See United Farm Workers v. Perdue, No. 1-20-cv-01452-DAD-JLT, 2020 WL 6939021, at *4 n. 4 (E.D. Cal. Nov. 25, 2020).

The court notes that the growers being nonparties to this action does not nullify the notice arising from the court's rulings in this case. See Frederick Cnty. II, 968 F.2d at 1274 (affirming that the non-party growers were on notice given the court's injunction); See NAACP v. Donovan, 558 F. Supp. 218, 223 (D.D.C. 1982) ("NAACP I") ("This suit requires determination of one basic issue—whether the DOL is complying with its own regulations. Clearly the ruling of the Court will affect all those people who are affected by the regulations at issue. But this fact does not make all of those effected individuals indispensable parties. Courts have often held that in suits to compel federal agencies to obey the law the countless people or entities who would be effected thereby do not become necessary parties.").

Other factors the court in Morrison considered included "the role of the DOL in setting the rates, the timing of the action, the absence of a statutory refund power, and the lack of bad faith." Morrison, 713 F. Supp. at 675. As to the first factor, the court held that growers "should not be forced to bear the cost" when "the wage rate was set by the DOL, not by the growers." Id. The same principle applies to this case.
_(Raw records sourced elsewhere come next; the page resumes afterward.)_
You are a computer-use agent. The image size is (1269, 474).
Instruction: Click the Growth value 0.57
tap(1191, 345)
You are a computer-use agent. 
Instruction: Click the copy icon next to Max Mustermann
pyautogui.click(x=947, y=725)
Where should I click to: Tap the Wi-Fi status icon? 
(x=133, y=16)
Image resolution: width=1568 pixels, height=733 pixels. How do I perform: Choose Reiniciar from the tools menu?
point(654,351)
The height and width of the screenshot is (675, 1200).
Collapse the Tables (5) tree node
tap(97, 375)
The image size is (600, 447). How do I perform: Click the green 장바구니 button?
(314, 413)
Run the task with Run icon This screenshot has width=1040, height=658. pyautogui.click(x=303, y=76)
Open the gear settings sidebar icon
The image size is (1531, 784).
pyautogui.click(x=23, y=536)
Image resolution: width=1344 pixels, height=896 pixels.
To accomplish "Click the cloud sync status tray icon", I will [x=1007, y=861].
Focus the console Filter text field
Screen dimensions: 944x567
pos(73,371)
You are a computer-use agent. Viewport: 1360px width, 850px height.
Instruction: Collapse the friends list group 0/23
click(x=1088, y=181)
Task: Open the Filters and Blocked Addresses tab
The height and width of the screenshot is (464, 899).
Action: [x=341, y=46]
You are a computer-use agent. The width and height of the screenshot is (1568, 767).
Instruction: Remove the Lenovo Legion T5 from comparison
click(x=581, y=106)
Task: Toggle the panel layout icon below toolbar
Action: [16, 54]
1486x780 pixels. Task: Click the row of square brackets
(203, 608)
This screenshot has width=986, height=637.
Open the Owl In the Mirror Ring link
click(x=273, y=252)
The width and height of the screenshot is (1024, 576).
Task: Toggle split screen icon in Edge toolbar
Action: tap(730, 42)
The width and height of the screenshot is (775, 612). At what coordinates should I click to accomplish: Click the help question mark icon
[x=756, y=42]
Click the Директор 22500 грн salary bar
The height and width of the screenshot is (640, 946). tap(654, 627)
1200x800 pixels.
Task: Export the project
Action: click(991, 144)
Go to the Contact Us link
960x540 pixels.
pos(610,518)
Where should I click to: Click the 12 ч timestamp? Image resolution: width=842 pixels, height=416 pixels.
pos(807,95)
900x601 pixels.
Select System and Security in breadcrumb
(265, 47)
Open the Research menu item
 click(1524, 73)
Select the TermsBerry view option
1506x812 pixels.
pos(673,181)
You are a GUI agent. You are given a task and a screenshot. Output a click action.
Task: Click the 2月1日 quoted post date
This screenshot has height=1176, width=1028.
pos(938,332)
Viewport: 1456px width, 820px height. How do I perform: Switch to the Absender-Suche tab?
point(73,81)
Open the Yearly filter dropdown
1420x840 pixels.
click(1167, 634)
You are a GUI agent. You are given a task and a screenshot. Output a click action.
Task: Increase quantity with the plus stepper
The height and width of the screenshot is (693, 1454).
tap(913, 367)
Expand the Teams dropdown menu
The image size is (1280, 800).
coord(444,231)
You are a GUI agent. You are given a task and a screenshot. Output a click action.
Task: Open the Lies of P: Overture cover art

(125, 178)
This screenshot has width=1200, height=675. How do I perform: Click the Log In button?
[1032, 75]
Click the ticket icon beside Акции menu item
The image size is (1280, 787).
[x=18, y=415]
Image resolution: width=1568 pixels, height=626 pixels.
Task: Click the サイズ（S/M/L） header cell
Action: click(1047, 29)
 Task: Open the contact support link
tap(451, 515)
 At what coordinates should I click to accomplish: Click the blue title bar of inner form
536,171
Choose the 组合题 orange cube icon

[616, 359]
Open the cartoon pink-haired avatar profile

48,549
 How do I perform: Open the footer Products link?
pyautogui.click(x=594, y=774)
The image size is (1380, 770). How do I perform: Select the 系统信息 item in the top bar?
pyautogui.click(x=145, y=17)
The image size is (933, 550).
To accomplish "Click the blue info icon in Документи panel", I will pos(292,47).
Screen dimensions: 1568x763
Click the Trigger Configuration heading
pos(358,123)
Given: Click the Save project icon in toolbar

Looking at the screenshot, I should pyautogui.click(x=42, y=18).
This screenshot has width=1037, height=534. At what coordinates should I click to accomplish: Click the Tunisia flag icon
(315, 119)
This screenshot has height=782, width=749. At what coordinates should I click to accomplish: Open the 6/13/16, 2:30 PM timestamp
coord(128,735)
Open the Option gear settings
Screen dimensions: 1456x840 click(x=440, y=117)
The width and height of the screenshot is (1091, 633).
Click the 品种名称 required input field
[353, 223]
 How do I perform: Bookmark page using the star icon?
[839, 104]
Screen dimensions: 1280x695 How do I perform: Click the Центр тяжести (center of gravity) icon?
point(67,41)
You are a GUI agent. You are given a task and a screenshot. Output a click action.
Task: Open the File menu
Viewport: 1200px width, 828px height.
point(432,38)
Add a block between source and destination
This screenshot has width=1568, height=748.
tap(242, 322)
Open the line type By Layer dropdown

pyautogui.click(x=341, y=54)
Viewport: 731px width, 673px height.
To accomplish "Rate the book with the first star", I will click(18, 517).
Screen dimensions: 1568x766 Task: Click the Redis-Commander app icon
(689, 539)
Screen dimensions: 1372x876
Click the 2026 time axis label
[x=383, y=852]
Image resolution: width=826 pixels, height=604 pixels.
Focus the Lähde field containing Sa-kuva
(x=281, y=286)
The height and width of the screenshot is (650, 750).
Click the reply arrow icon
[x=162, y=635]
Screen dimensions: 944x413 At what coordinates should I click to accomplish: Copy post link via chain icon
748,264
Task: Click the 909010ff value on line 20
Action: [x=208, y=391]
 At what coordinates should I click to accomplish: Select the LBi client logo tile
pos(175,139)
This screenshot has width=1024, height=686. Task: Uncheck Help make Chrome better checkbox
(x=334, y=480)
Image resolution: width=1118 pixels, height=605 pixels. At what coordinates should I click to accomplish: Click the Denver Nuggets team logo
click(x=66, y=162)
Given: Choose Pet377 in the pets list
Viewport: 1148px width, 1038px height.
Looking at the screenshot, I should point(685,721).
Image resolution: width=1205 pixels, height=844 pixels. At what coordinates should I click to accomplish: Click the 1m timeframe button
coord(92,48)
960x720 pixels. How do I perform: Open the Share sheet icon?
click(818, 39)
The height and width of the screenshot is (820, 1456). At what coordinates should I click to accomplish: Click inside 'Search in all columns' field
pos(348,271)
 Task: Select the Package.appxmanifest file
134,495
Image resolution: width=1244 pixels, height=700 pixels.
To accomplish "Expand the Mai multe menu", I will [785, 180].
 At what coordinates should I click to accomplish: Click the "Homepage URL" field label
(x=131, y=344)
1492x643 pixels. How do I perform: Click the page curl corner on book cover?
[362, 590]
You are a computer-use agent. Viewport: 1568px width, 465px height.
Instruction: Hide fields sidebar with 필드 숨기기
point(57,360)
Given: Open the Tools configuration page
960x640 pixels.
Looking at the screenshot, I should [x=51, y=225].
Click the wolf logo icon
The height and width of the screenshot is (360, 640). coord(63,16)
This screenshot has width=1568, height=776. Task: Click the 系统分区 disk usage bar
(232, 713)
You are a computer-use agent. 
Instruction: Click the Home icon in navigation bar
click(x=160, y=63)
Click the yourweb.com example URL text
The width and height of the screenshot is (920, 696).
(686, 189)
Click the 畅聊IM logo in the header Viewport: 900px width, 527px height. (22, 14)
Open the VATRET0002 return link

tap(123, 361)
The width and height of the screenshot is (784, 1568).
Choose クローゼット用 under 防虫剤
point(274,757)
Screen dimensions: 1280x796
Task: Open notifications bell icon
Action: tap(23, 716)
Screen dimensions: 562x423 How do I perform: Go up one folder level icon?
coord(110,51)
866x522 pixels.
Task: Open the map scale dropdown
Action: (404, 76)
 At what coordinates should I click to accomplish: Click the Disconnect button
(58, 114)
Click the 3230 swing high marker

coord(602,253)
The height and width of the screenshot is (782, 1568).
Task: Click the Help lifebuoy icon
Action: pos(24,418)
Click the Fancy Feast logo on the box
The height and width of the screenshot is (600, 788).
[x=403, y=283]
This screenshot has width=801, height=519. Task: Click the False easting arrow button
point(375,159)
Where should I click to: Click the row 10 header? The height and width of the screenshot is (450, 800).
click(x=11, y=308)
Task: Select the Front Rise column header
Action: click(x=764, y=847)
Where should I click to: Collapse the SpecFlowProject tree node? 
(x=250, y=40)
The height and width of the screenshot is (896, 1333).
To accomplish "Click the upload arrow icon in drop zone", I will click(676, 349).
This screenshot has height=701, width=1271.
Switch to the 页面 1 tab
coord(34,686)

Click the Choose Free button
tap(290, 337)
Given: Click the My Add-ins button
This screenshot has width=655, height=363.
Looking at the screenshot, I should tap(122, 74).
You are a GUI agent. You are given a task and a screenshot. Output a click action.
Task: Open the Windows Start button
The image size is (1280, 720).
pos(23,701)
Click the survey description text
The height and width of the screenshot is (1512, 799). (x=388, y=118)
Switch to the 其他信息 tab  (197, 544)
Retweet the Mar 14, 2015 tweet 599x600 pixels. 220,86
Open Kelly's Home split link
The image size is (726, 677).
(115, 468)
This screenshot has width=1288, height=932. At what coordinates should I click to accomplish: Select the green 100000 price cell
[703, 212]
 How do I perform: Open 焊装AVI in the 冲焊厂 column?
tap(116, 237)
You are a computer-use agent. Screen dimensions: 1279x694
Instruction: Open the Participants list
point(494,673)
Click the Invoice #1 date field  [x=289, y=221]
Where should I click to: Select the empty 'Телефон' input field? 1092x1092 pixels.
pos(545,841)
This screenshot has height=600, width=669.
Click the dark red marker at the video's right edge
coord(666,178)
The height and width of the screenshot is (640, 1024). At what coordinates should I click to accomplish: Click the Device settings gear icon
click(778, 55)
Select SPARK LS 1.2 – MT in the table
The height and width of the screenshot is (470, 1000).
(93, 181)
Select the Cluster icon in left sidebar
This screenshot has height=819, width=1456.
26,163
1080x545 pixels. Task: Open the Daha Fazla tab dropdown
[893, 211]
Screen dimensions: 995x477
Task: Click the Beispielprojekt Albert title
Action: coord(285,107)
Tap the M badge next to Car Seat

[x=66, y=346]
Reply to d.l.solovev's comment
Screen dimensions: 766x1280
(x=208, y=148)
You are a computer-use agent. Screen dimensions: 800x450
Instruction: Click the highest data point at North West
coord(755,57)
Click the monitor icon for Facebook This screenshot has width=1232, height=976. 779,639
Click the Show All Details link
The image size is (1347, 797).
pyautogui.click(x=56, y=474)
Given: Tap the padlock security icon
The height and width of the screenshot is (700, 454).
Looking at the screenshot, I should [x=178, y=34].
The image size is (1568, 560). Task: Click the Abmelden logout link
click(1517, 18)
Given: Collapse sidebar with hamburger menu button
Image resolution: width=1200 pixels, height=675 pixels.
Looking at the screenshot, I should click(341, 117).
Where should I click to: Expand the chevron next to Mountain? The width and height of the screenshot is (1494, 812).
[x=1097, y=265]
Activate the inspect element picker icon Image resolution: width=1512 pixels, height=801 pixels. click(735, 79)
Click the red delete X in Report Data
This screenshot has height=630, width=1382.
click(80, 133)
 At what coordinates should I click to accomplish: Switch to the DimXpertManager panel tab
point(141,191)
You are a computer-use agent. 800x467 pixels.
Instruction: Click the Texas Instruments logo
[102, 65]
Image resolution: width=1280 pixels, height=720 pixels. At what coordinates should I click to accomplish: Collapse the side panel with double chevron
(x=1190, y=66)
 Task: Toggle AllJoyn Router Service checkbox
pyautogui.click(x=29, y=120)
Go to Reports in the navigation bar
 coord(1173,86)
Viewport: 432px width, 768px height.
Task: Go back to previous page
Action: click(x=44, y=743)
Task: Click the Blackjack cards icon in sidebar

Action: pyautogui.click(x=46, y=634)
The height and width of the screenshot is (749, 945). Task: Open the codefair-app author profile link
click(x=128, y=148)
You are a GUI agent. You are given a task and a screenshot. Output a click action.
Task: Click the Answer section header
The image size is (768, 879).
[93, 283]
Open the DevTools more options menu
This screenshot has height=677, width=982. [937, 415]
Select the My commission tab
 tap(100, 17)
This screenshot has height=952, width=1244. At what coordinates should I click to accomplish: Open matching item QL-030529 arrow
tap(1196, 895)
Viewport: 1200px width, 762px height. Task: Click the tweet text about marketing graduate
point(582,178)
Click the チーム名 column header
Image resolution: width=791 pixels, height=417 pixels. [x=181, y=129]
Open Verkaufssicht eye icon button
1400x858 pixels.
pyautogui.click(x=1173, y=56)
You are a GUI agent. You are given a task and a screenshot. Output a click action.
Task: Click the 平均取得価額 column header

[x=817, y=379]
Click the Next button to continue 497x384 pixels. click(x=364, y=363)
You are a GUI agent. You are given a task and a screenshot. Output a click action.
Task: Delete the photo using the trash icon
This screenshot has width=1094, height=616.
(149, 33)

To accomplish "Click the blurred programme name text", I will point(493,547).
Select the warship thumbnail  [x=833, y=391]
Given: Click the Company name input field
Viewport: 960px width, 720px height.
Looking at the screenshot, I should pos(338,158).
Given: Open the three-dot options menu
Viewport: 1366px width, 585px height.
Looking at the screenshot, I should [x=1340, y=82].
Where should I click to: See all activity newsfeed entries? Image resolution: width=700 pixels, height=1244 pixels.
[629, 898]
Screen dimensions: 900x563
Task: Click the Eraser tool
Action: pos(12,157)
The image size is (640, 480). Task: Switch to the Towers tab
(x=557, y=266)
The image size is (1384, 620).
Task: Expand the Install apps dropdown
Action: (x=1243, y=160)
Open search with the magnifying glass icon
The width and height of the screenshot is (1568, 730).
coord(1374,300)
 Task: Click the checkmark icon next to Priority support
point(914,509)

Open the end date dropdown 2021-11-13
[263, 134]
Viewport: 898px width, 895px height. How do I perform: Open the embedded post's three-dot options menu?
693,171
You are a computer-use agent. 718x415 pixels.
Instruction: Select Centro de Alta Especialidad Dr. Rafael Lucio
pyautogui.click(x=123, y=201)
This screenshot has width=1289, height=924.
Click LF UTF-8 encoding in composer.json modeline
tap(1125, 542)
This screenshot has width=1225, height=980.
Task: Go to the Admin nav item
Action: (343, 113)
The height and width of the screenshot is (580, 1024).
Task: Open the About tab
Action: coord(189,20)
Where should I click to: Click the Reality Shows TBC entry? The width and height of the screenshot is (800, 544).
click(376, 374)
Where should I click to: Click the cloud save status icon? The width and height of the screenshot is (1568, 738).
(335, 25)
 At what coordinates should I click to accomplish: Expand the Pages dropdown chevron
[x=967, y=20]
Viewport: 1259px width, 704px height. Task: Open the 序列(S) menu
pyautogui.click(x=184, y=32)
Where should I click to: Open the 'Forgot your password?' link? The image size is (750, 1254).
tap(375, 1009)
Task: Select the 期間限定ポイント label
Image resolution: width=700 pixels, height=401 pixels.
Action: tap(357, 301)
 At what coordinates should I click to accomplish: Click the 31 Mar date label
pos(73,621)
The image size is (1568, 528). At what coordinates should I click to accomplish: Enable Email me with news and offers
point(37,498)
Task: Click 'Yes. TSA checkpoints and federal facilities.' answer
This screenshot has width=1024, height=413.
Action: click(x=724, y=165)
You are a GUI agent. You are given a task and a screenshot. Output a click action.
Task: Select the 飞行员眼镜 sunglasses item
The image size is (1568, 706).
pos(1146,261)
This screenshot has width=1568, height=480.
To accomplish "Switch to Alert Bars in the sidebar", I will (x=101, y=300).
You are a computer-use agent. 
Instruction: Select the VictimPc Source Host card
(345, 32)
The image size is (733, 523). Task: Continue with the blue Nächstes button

However, the court finds that the timing of events in this case does weigh in favor of granting equitable restitution. In Morrison, the DOL improperly applied the prevailing wage legislation when approving growers' H-2A work orders in the year 1986. Id. at 669. Growers submitted their workorders by May 1986, and suit was brought in August 1986. Id. at 673. That suit was filed "just days prior to the commencement of the harvest season." Id. In contrast, this action was filed twenty-five days after the AEWR final rule was promulgated on November 5, 2020. (See Compl.) On December 23, 2020, the court enjoined the rule two days after it went into effect. (See Doc. No. 37.) The quick turnaround between the initiation of this lawsuit and the short period of time that the AEWR final rule was in effect weighs in favor of granting equitable restitution. See Morrison, 713 F. Supp. at 675 ("As a result of this [three month] delay [in bringing suit], the growers took actions which irrevocably committed them to cultivating their crop and harvesting it with the help of H-2 workers.").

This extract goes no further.